### Documento de origem:
Cidades brasileiras têm adotado medidas contra os chamados “sommeliers de vacina” —quem escolhe ou rejeita imunizantes de laboratórios específicos. Tais ações podem ser um tiro no pé. Ajudá-los pode ser melhor do que puni-los.

O castigo mais comum é o envio ao fim da fila: a pessoa que se recusa a receber a vacina oferecida no posto precisa aguardar semanas ou meses até ter uma nova oportunidade de se vacinar —e nada garante que ela conseguirá o imunizante desejado.

A ideia é incentivar a população a aceitar a vacina disponível, independentemente da marca. Espera-se que as pessoas prefiram isso a continuar sem vacina por mais tempo.

Mas essas medidas parecem menosprezar o impacto dos que preferem a punição: os sommeliers mais convictos, com forte preferência ou rejeição à vacina de um determinado laboratório. Ao irem para o fim da fila, eles prejudicam não apenas a si próprios, mas toda a sociedade, que fica com um número maior de pessoas não vacinadas por um período mais longo. E isso já tem ocorrido em algumas cidades.

Em comparação, os sommeliers em lugares sem punição buscam incessantemente a marca desejada e logo se vacinam —se não no mesmo dia, provavelmente na mesma semana. Sim, até encontrar o imunizante, eles podem atrapalhar —ocupam lugar em filas, tomam o tempo de profissionais nos postos etc.—, mas menos do que os punidos com o fim da fila, que circulam sem vacina por muito mais tempo.

Se a prioridade é vacinar o maior número de pessoas no período mais curto possível, as medidas contra os sommeliers não ajudam: pelo contrário, podem ser danosas para a sociedade. Políticas de saúde não devem ser guiadas por populismo punitivista (que há tempos faz um grande estrago na segurança pública).

O que fazer, então? Talvez o melhor seja simplesmente nada. Afinal, não há evidência de que esse grupo esteja, de fato, causando grandes estragos. Outra ideia, mais controversa, é ajudar os sommeliers. Se a sociedade se prejudica ao puni-los, talvez se beneficie ao ajudá-los.

Ana Bárbara Marcelina Macedo, 49, buscava pela vacina da Pfizer, mas, por ser uma profissional da beleza, tomaria a Coronavac caso não conseguisse a sua preferência no mesmo dia - Karime Xavier - 24.jun.21/Folhapress

As prefeituras poderiam, por exemplo, divulgar (em sites, cartazes etc.) as vacinas disponíveis em cada posto, tornando públicas informações que já circulam em sites e grupos de WhatsApp e Telegram (a Prefeitura de São Paulo pretende fazer isso para a segunda dose; poderia fazer também para a primeira). Com isso, os sommeliers deixariam de atrapalhar e tomariam logo a vacina, e teríamos mais vacinados em menos tempo.

### Dados exibidos:
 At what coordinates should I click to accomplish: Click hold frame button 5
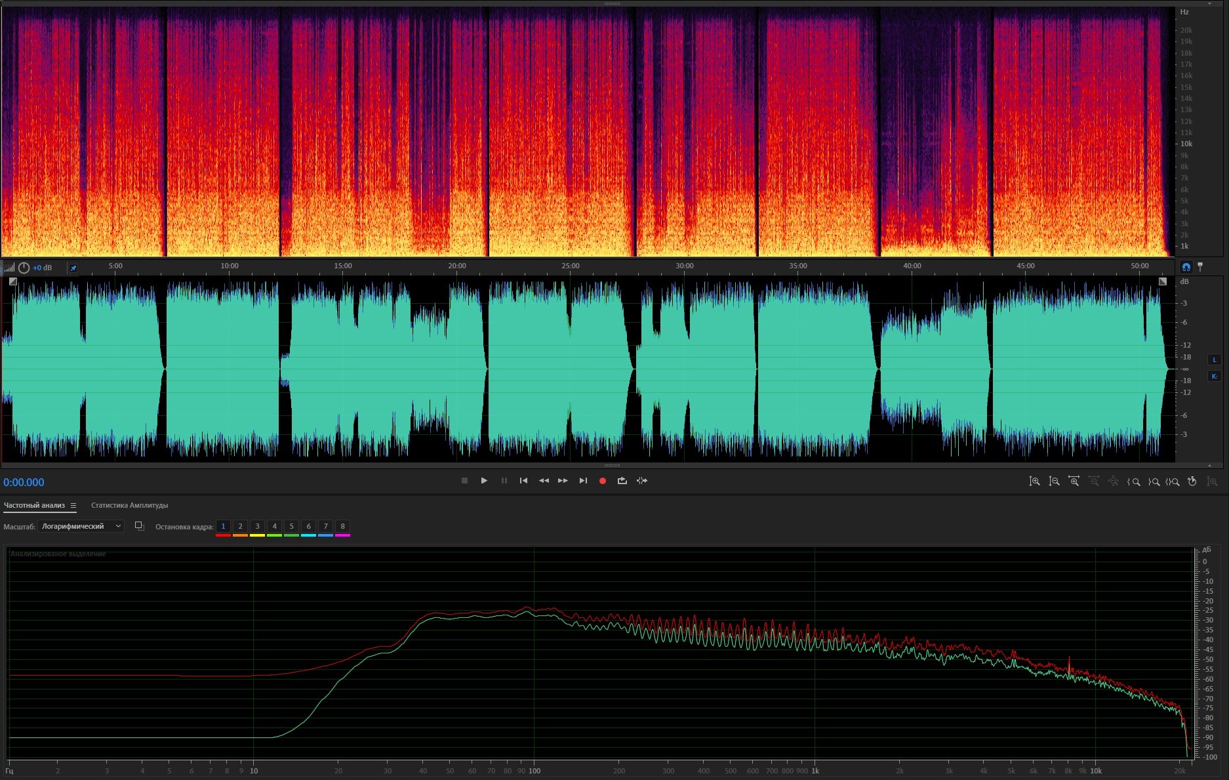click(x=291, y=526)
...
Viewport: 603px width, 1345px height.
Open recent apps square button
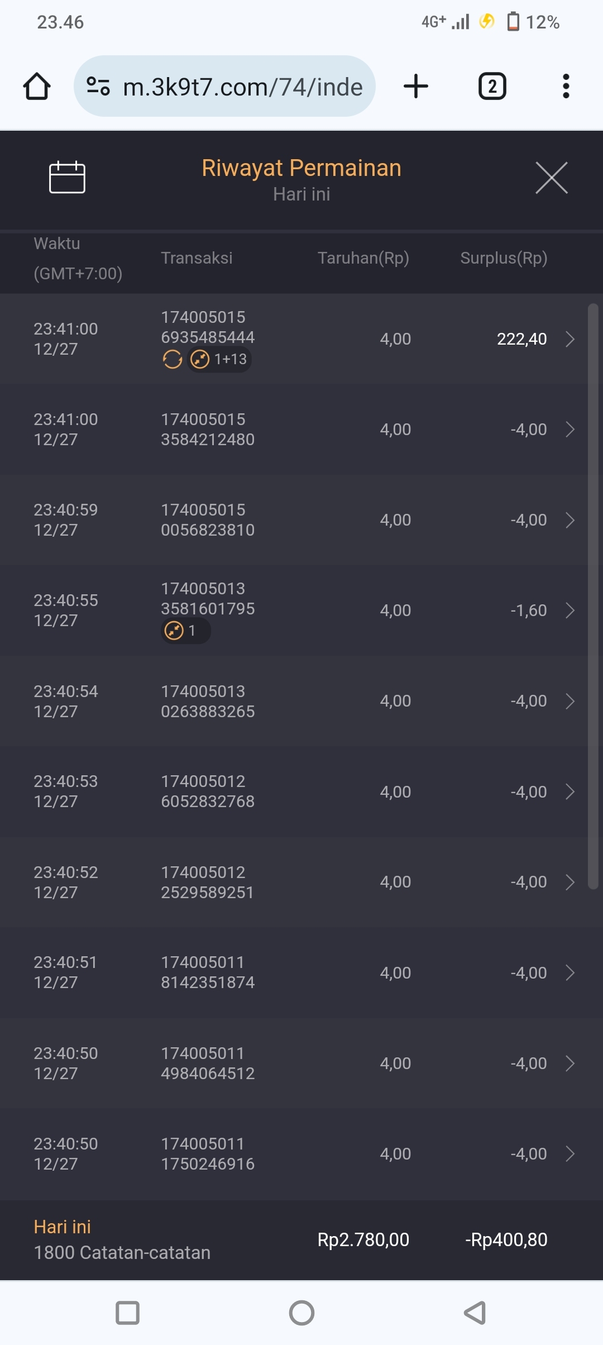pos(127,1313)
---
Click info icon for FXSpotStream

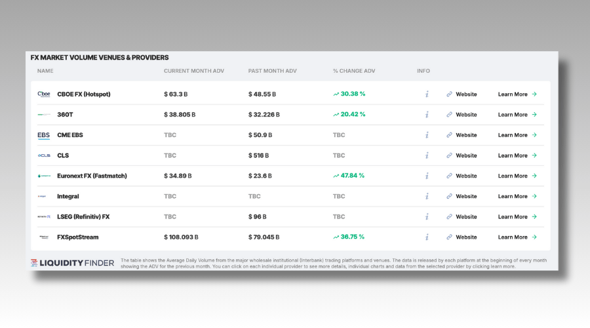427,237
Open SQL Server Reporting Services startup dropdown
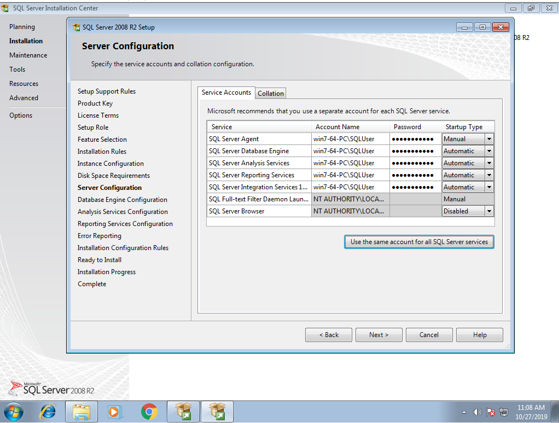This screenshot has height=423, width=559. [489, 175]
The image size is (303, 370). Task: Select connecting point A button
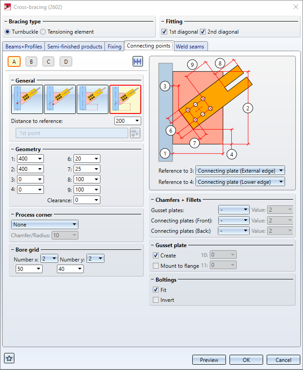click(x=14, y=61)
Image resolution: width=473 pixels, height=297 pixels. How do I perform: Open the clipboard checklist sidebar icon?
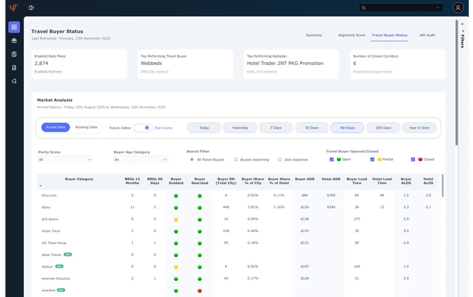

### Instrução da tarefa A:
Responda com base no texto sobre os sommeliers de vacina:
(i) Qual é o castigo mais comum aplicado a eles?
(ii) Além de sites, onde já circulam informações sobre as vacinas disponíveis em cada posto?
(iii) Para qual dose a Prefeitura de São Paulo pretende divulgar as vacinas disponíveis?
### Instrução da tarefa B:
Escreva a continuação do texto sobre os sommeliers de vacina, começando logo após a última frase.

### Resposta da tarefa A:
(i) O envio ao fim da fila.
(ii) Em grupos de WhatsApp e Telegram.
(iii) Para a segunda dose.

### Resposta da tarefa B:
Quem tem um motivo mais “legítimo” para escolher uma vacina específica —gravidez, amamentação, condições médicas, viagens importantes— poderia achá-la com facilidade e não passaria pelo constrangimento de ver sua necessidade confundida com reles capricho. E quem não tem preferência por marca alguma poderia se beneficiar de filas menores em postos preteridos pelos sommeliers.

Claro, nem tudo são flores. Essa ideia aumenta a complexidade do sistema e também pode dar errado.
Ela poderia transmitir a equivocada mensagem de que não há problema em escolher, estimulando pessoas sem forte preferência, normalmente indiferentes à marca da vacina, a virarem sommeliers.

Postos com as vacinas mais procuradas poderiam ter filas muito longas. E um possível acúmulo das menos desejadas poderia levar ao vencimento de doses.

Por outro lado, é possível que o aumento no número de sommeliers seja mínimo, que um sistema de senhas ou agendamento amenize filas mais longas e que os imunizantes não cheguem a vencer (a oferta é insuficiente).

Aparentemente, não temos dados suficientes para saber se essa ideia daria certo. Experimentá-la por um tempo pode gerar alguma evidência a nortear o melhor caminho a seguir.

Quem defende a vacinação diz que, geralmente, é melhor prevenir do que remediar. Ajudar os sommeliers pode prevenir a sociedade dos males causados por eles.